Trump: Seule ma boussole morale compte, pas le droit international
Le président américain réaffirme ses ambitions sur le Groenland et défend l'opération au Venezuela, suscitant une inquiétude croissante en Europe

Le président américain Donald Trump a ouvertement rejeté la pertinence du droit international pour ses prises de décision, affirmant qu'il était guidé uniquement par son « propre sens moral », selon un entretien approfondi avec le New York Times. Ces remarques interviennent au milieu de critiques internationales croissantes concernant l'action militaire de Washington au Venezuela et les menaces renouvelées de Trump de placer le Groenland sous contrôle américain.
Interrogé sur les limites de son pouvoir mondial, Trump a répondu que seul son jugement personnel le contraignait. Les normes juridiques internationales, a-t-il suggéré, étaient facultatives plutôt que contraignantes. Bien qu'il ait ensuite légèrement adouci le ton, se demandant comment le droit international devrait même être défini, l'implication est restée claire : l'autorité finale lui appartient à lui seul.
L'opération au Venezuela aiguise le débat
Les commentaires de Trump font suite à la récente opération menée par les États-Unis qui a abouti à la capture et au retrait du président vénézuélien Nicolás Maduro. Cette décision a suscité de vives réactions en Amérique latine et en Europe, les critiques avertissant qu'elle sape les principes fondamentaux de souveraineté et de non-intervention.

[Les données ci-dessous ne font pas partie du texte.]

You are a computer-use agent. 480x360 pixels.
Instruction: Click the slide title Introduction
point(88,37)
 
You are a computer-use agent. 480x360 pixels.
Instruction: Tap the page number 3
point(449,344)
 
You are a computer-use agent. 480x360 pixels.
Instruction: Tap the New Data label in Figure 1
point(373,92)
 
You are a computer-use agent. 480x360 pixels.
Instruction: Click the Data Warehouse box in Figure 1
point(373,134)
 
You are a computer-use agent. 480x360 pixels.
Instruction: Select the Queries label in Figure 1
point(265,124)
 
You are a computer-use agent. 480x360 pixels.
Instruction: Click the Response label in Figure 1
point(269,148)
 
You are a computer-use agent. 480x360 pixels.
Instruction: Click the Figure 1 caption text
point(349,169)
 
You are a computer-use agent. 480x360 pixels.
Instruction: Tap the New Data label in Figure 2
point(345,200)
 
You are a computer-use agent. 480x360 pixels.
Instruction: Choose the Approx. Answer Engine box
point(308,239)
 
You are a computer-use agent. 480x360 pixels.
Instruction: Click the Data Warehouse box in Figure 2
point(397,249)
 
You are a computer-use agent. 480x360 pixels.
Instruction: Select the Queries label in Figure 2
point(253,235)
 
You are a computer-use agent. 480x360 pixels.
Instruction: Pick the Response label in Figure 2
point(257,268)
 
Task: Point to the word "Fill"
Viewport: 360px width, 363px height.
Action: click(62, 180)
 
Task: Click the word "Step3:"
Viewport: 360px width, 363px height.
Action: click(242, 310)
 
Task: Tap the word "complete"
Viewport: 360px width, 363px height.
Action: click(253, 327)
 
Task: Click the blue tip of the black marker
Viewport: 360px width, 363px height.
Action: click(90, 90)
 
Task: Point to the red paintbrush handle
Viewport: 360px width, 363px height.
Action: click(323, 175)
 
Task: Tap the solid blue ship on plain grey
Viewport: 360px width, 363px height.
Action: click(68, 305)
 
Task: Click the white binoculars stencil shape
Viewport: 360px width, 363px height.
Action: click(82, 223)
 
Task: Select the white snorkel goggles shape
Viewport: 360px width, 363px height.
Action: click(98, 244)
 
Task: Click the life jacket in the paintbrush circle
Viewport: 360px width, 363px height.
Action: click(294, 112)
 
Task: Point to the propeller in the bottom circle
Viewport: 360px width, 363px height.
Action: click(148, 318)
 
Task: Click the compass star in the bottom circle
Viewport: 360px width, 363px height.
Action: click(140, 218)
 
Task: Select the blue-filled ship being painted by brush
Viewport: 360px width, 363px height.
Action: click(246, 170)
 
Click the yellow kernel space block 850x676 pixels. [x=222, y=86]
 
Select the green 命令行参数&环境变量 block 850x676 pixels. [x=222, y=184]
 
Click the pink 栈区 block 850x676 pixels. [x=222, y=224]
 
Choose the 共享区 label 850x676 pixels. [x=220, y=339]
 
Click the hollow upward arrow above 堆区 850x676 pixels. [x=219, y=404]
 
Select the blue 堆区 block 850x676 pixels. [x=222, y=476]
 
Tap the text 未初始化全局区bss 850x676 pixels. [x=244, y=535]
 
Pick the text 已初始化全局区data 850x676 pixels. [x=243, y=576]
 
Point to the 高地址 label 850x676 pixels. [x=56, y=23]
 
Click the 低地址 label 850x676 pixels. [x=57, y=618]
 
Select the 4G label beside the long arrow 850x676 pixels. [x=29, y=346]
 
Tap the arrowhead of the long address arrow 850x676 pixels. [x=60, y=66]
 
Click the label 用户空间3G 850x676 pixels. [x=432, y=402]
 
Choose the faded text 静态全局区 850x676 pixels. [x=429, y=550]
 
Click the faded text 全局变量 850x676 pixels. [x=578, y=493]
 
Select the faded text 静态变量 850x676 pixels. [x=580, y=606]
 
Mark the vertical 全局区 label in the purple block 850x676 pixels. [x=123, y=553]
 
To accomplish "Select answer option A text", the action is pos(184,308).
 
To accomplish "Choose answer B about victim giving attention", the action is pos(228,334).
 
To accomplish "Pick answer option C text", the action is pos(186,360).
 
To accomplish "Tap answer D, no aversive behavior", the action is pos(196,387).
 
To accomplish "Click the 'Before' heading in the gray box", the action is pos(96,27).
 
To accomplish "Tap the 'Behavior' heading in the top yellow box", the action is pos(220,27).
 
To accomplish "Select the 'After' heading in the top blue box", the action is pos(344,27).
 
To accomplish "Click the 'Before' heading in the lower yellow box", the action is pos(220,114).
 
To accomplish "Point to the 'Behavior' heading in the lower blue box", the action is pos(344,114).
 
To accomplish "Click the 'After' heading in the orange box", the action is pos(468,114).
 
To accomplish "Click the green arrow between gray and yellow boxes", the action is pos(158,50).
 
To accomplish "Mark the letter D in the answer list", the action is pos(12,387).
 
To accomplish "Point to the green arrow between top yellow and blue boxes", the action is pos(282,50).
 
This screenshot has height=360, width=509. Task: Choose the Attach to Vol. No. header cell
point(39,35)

Malgré le tollé, Trump a montré peu d'inclination à reconsidérer sa position. Dans l'interview, il a présenté les actions américaines comme moralement justifiées, qu'elles s'alignent ou non sur les cadres internationaux existants. Pour les dirigeants européens, déjà mal à l'aise face à l'unilatéralisme de Washington, l'épisode vénézuélien est devenu un cas d'étude pour déterminer jusqu'où les États-Unis sont prêts à aller sans soutien multilatéral.
Les ambitions sur le Groenland refont surface
Dans le même temps, Trump a réitéré son désir de placer le Groenland sous contrôle américain, décrivant la propriété comme psychologiquement et stratégiquement essentielle. Il a soutenu qu'une possession formelle offrait des avantages que les accords ou partenariats ne pouvaient pas offrir, renforçant les déclarations précédentes selon lesquelles l'île est vitale pour la sécurité nationale américaine.
La Maison Blanche a depuis lors fait écho à cette position, des hauts fonctionnaires décrivant le Groenland comme un élément crucial de l'architecture de sécurité plus large de l'Amérique dans l'Arctique. Trump a averti à plusieurs reprises que si les États-Unis n'agissaient pas, des rivaux tels que la Russie ou la Chine pourraient étendre leur influence dans la région — des affirmations que le Danemark et d'autres alliés contestent fermement.
L'Europe réagit avec inquiétude
Les dirigeants européens ont réagi avec une inquiétude croissante. La Première ministre danoise a averti que toute tentative des États-Unis de s'emparer du Groenland par la force briserait des décennies de coopération transatlantique en matière de sécurité. Plusieurs gouvernements de l'UE, ainsi que le Royaume-Uni, ont publié des déclarations soigneusement formulées réaffirmant le statut du Groenland en tant que partie du royaume danois et soulignant le droit de sa population à décider de son propre avenir.
Trump, cependant, a balayé les critiques, insistant sur le fait que l'Europe dépendait finalement de la puissance américaine. Il s'est présenté comme un garant de la sécurité occidentale, arguant que sa pression avait forcé les pays européens à augmenter leurs dépenses de défense et affirmant que sans son leadership, la Russie contrôlerait déjà toute l'Ukraine.
Un défi à l'ordre fondé sur des règles
L'interview souligne un changement plus large dans la rhétorique américaine sous Trump : la souveraineté et les frontières sont traitées comme flexibles, tandis que le pouvoir et la nécessité perçue priment. En affirmant que sa propre moralité l'emporte sur le droit international, Trump a amplifié les craintes que des normes établies de longue date ne soient remplacées par une approche plus transactionnelle et axée sur la force de la politique mondiale.
Pour l'Europe et les autres partenaires des États-Unis, le dilemme est frappant. Contester ouvertement Washington risque d'entraîner des retombées politiques et sécuritaires, mais le silence pourrait éroder davantage l'ordre fondé sur des règles qu'ils cherchent à défendre. Alors que Trump continue de lier la moralité, le pouvoir et l'intérêt national selon ses propres termes, l'alliance transatlantique est confrontée à l'un de ses tests les plus inconfortables depuis des décennies.